Explaining the energetics of walking and running has been difficult because the distribution of energy use among individual muscles has not been known. We estimated energy use by measuring blood flow to the hindlimb muscles in guinea fowl. Blood flow to skeletal muscles is controlled locally and varies directly with metabolic rate. We estimate that the swing-phase muscles consume 26% of the energy used by the limbs and the stance-phase muscles consume the remaining 74%, independent of speed. Thus, contrary to some previous suggestions, swinging the limbs requires an appreciable fraction of the energy used during terrestrial legged locomotion. Models integrating the energetics and mechanics of running will benefit from more detailed information on the distribution of energy use by the muscles.

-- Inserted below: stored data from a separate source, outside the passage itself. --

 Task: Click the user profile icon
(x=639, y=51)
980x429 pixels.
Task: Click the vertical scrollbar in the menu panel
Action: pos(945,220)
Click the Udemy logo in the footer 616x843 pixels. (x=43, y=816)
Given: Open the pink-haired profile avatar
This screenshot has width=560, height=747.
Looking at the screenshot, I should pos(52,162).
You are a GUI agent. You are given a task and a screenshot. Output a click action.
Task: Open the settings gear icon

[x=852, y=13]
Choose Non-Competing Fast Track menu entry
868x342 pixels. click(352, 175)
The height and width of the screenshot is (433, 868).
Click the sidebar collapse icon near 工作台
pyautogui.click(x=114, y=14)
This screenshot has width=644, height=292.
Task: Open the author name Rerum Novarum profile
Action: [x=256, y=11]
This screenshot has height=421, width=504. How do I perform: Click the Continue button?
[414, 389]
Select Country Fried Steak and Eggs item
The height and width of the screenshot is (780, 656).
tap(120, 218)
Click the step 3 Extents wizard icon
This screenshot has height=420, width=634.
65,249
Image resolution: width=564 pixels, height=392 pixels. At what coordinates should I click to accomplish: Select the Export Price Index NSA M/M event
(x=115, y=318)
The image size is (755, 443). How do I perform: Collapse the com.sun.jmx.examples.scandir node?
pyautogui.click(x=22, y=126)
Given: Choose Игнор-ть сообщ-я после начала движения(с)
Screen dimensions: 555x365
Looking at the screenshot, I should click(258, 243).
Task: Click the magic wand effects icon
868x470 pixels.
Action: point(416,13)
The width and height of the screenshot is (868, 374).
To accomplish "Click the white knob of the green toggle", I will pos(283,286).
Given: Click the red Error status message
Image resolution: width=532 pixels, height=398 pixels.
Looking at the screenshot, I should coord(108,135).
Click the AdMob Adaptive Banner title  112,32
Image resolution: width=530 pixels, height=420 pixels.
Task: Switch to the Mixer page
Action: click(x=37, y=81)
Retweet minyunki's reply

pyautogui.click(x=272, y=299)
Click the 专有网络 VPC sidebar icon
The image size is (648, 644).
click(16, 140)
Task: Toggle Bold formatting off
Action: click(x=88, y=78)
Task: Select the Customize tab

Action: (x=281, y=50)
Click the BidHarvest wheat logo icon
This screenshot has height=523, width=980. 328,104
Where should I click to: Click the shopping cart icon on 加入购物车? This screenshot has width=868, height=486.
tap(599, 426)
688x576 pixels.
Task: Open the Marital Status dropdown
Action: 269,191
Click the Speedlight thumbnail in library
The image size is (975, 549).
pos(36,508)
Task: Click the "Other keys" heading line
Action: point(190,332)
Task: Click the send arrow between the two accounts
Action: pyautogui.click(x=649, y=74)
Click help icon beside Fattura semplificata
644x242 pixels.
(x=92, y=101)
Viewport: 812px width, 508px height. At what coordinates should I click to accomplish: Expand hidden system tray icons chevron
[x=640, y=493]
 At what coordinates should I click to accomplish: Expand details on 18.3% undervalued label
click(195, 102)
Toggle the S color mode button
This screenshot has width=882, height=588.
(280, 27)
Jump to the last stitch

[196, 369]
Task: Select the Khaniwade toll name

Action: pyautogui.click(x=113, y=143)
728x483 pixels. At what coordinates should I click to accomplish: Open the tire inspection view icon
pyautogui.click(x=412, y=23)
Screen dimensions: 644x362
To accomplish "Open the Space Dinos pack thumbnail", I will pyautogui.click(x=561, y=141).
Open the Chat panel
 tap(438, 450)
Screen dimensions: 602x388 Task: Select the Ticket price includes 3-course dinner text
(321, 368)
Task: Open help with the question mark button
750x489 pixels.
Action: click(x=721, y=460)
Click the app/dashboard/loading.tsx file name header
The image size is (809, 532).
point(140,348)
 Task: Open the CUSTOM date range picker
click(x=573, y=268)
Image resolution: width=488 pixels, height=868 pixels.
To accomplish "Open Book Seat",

Terrestrial legged locomotion is the only major locomotor activity for which energy use by the bulk of the active muscles cannot be linked with certainty to their mechanical function. In the two other major locomotor modes, swimming and flying, the function of most of the muscle volume is to produce mechanical power in repetitive contractile cycles, which provide the needed lift and/or thrust (1, 2). However, during level walking and running at a steady speed, net mechanical work and power are zero (3). Mechanical work must be performed in each stride to lift and reaccelerate the center of mass and to accelerate the oscillating body segments, but these increases in energy are reversed as the body returns to its starting height and the segments decelerate. The cyclical fluctuations in kinetic and potential energy during the stride allow for possible energy storage and recovery in elastic structures and for exchange between gravitational potential energy and kinetic energy (35). Because the overall effectiveness of these energy-saving mechanisms is not known, the magnitude of the work that must be produced or absorbed by active muscles in each stride is not clear (5, 6).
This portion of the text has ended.